- [Problem details]: Would you copy each line of the data below that has "will"?

BEGIN Source records

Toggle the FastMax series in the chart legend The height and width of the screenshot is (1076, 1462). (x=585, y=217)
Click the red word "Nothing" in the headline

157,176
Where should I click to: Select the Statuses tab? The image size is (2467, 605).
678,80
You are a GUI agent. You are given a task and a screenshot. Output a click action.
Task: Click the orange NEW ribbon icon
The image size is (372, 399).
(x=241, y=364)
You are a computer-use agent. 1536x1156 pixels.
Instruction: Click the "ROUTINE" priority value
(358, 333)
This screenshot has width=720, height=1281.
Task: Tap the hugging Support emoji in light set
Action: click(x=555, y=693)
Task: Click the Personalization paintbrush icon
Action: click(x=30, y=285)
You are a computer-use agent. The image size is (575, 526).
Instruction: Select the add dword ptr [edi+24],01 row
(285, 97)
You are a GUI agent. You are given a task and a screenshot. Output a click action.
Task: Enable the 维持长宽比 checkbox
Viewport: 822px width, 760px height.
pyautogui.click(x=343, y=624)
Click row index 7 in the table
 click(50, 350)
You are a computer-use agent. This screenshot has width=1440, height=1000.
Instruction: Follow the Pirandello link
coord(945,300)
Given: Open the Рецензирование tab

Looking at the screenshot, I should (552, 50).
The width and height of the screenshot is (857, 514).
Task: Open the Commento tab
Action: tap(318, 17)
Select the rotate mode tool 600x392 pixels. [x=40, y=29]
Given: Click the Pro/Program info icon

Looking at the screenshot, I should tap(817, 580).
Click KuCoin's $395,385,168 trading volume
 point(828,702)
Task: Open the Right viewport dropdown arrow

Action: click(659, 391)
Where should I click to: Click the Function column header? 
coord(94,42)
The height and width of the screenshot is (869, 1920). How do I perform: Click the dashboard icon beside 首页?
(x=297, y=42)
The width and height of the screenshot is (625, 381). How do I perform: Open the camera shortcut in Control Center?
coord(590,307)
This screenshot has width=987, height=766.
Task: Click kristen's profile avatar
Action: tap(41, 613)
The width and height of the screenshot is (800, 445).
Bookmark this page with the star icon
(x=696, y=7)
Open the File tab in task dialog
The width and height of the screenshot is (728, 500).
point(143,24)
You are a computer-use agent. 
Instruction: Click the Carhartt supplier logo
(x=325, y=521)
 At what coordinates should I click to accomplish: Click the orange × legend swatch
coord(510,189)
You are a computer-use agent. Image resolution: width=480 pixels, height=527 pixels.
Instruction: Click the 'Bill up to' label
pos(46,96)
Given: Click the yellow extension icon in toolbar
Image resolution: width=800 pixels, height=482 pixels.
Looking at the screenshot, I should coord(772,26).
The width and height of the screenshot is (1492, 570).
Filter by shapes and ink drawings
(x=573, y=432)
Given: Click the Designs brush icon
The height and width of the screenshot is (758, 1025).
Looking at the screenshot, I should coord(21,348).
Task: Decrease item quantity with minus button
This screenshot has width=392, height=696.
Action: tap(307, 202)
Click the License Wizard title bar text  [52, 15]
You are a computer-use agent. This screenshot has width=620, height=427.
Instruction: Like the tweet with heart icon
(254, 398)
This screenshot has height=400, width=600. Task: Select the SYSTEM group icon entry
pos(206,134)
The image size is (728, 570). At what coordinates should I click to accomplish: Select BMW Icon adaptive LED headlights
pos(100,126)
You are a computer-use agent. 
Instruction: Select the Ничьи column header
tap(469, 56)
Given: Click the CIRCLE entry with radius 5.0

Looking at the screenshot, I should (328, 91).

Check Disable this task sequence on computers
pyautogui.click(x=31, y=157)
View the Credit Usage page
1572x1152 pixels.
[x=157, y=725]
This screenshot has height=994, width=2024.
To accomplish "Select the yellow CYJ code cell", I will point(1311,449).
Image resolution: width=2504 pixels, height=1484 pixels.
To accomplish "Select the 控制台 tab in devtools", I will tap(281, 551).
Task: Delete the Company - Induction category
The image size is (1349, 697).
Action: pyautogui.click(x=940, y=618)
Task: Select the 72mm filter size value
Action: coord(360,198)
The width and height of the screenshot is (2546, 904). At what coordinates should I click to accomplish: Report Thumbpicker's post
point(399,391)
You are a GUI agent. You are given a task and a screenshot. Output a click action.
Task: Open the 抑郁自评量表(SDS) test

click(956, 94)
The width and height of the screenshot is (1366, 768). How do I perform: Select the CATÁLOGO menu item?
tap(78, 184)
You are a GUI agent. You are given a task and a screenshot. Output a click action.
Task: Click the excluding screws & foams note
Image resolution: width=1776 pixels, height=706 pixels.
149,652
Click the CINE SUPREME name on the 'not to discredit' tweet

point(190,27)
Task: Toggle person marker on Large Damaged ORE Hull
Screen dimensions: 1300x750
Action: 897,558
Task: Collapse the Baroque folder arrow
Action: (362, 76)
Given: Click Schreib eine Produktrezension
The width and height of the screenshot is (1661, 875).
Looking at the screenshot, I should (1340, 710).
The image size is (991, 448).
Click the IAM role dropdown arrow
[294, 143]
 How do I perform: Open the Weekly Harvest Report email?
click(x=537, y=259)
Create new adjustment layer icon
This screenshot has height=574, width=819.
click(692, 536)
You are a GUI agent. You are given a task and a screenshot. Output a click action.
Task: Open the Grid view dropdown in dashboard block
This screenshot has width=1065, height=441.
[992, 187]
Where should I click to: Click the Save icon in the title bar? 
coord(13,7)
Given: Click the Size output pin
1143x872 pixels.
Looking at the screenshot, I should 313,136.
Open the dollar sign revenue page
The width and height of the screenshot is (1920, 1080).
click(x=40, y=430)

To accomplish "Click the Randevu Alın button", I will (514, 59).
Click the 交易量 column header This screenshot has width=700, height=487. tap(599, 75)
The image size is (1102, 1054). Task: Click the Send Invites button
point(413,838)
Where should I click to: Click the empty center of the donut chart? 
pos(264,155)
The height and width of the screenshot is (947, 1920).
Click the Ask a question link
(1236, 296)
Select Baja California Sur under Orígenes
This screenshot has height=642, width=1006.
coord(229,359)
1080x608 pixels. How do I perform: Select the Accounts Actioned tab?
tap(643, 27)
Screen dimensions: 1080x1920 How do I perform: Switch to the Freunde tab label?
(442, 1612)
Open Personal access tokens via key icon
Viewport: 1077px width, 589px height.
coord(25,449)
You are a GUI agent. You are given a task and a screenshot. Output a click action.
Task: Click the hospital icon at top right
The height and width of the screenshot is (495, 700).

END Source records

- [Response to this task]:
To accomplish "Select the yellow CYJ code cell", I will point(1311,449).
To accomplish "Select the 控制台 tab in devtools", I will tap(281, 551).
To accomplish "Click the Randevu Alın button", I will (514, 59).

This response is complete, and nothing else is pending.